From humble beginnings as a trading post, Moscow’s strategic importance enabled it to blossom into an economic centre and become a regional capital early in the C13th. Then came the Golden Horde, an army of nomadic tribesmen led by the grandson of Genghis Khan, whose domination demanded tribute and allegiance. Muscovite officials became tax collectors for the Mongols, and Moscow slowly prospered both economically and politically, consolidating various Slav states. By 1480, Prince Ivan III’s army was strong enough to refuse to pay tribute any longer and the yoke was broken. Ivan III was crowned ‘Ruler of all Russia’, earning him the name Ivan the Great. His grandson, Ivan IV was crowned Tsar of all the Russias and was known as Grozny, which usually gets translated as Terrible, but Formidable is closer. While his military victories helped tranform Russia into a multiethnic state, medical treatments gradually sent him insane and the last years of his reign proved ruinous. Russia entered a period of anarchy, chaos and famine known in Russia as ‘The Time Of Troubles’ which were brought to an end by the beginning of the Romanov dynasty, but Moscow took a back seat when the capital moved to St Petersburg.

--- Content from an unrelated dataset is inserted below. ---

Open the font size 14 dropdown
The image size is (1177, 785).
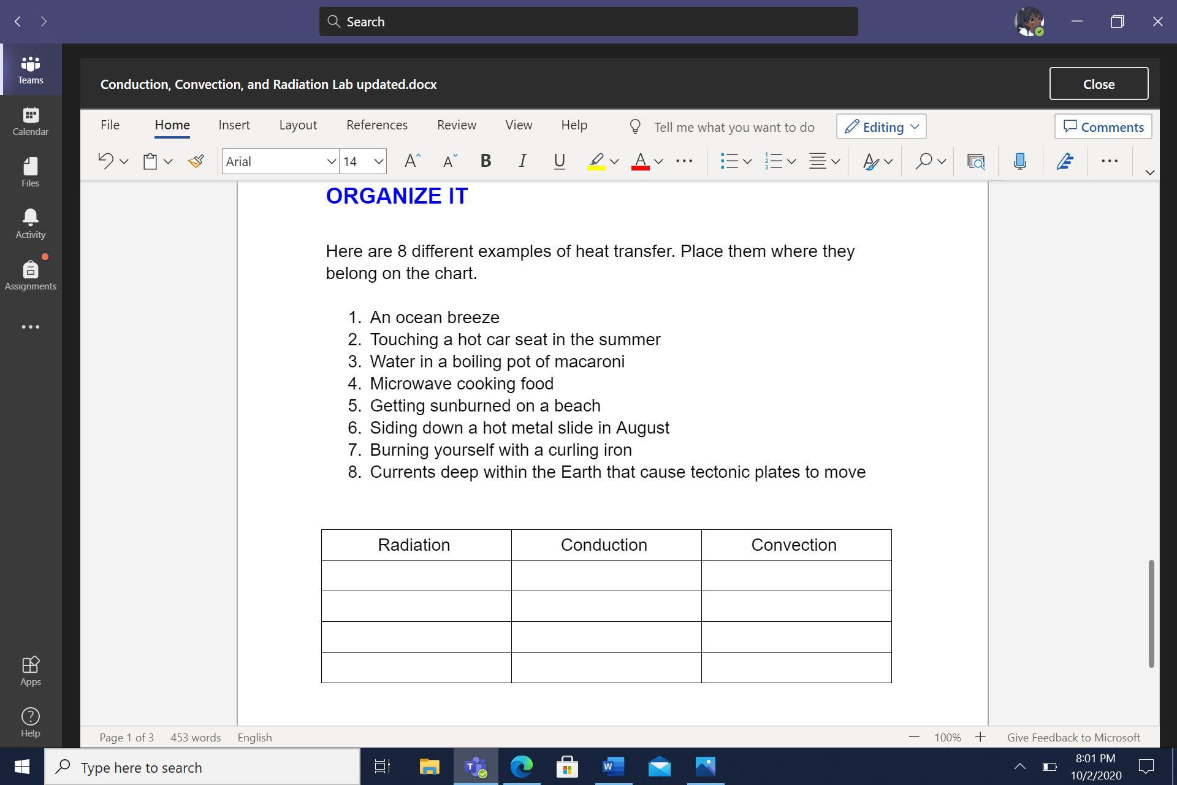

Moving on a century, Moscow was rebuilt following Tsar Alexander I’s victory over Napoleon complete with a Triumphal Arch and an economic boom changed the city’s fortunes. Almost a century more and revolution arrived. After the Bolshevik coup in 1917, Lenin moved the capital back to Moscow and the abdicated Tsar Nicholas II and his family were shot. A civil war between the Bolsheviks Red Army and the White Army continued for six years culminating in the formation of the USSR but this brought an economic crisis that took its toll on the city and also on Lenin who died in 1924.

Stalin manouvered himself into the top job, launching a reign of terror, with an industrialisation campaign, collectivisation of the countryside and a new urban plan for Moscow with historic buildings destroyed, broad thoroughfares built and the metro begun.

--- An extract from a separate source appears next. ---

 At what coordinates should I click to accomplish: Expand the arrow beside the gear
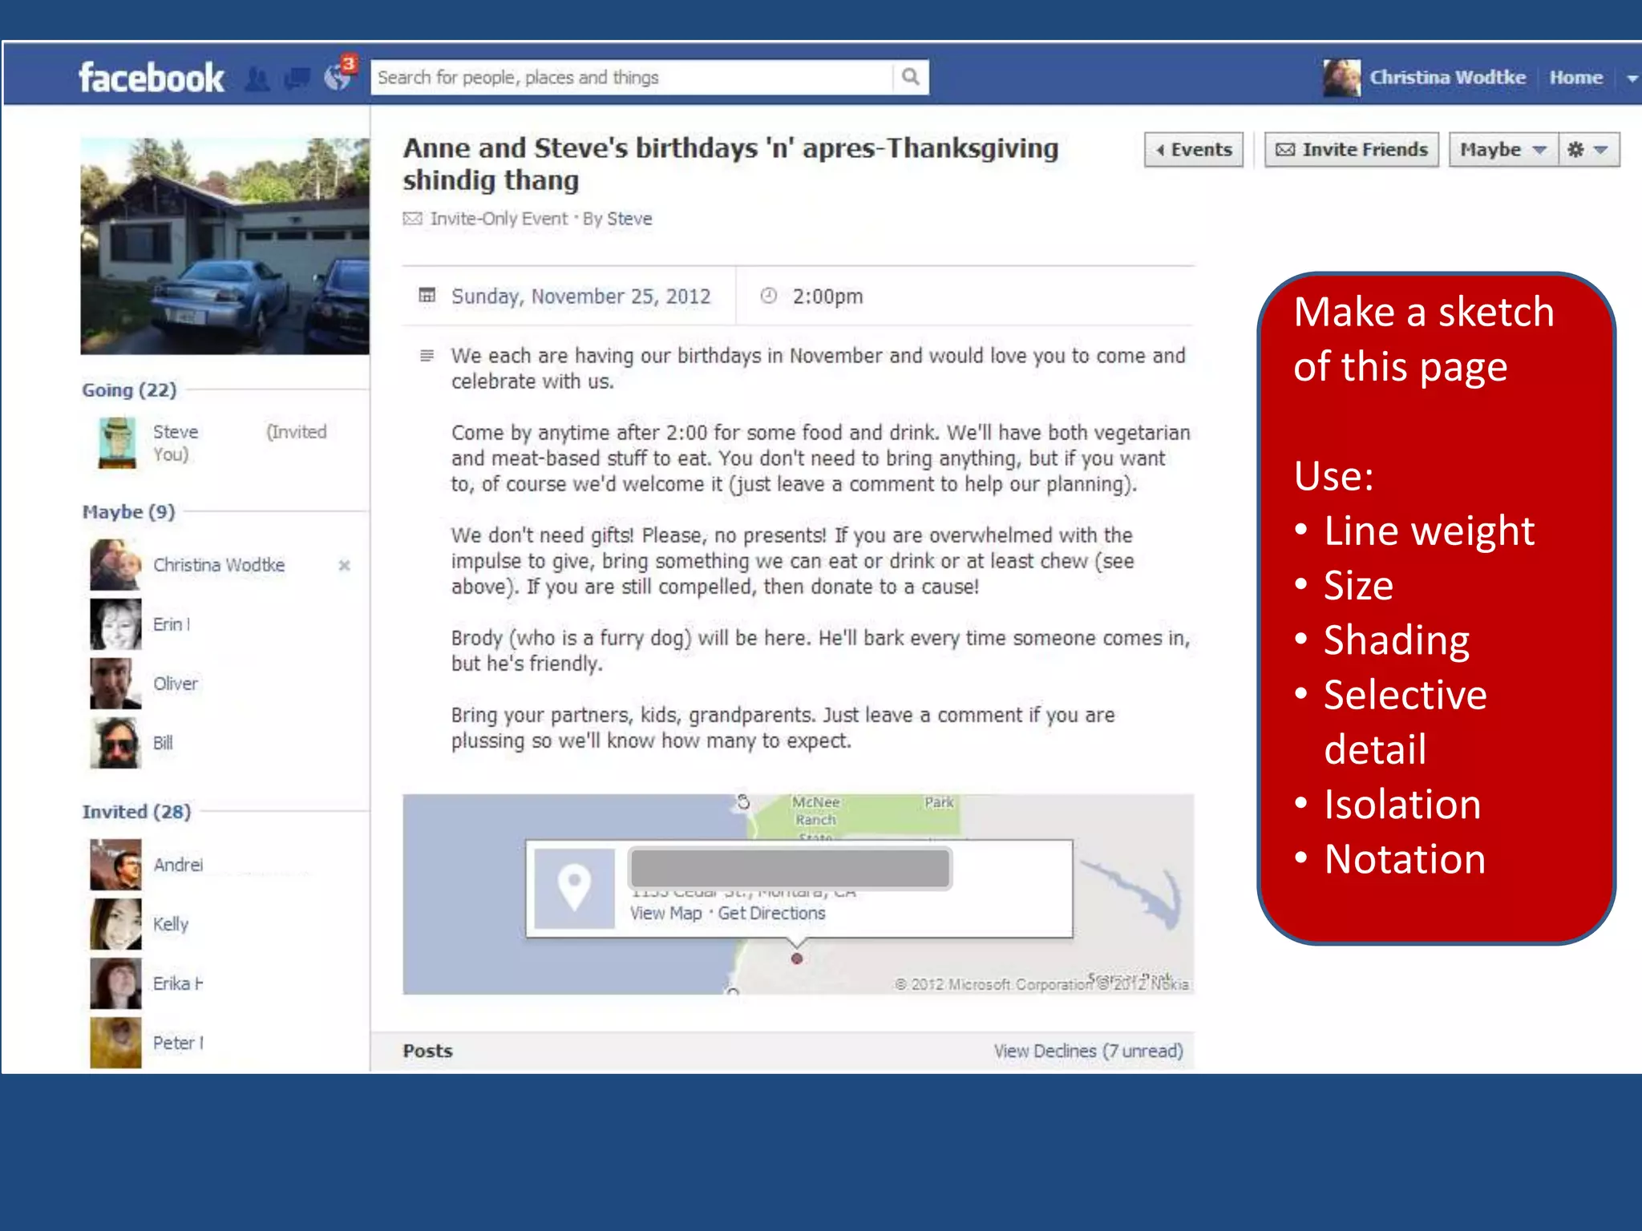(1601, 150)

Stalin’s death brought Khrushchev then Brezhnev and the Cold War when the Soviet Union competed with the USA in the arms and space race. Gorbachev brought change with perestroika and glasnost and this eventually brought the end of the USSR in 1991.

Yeltsin was the first president of the Russian Federation, followed by Putin and during this time, Moscow has weathered economic crises and political transitions, and more recently a focus on making the city a better place to live so we are looking forward to our visit.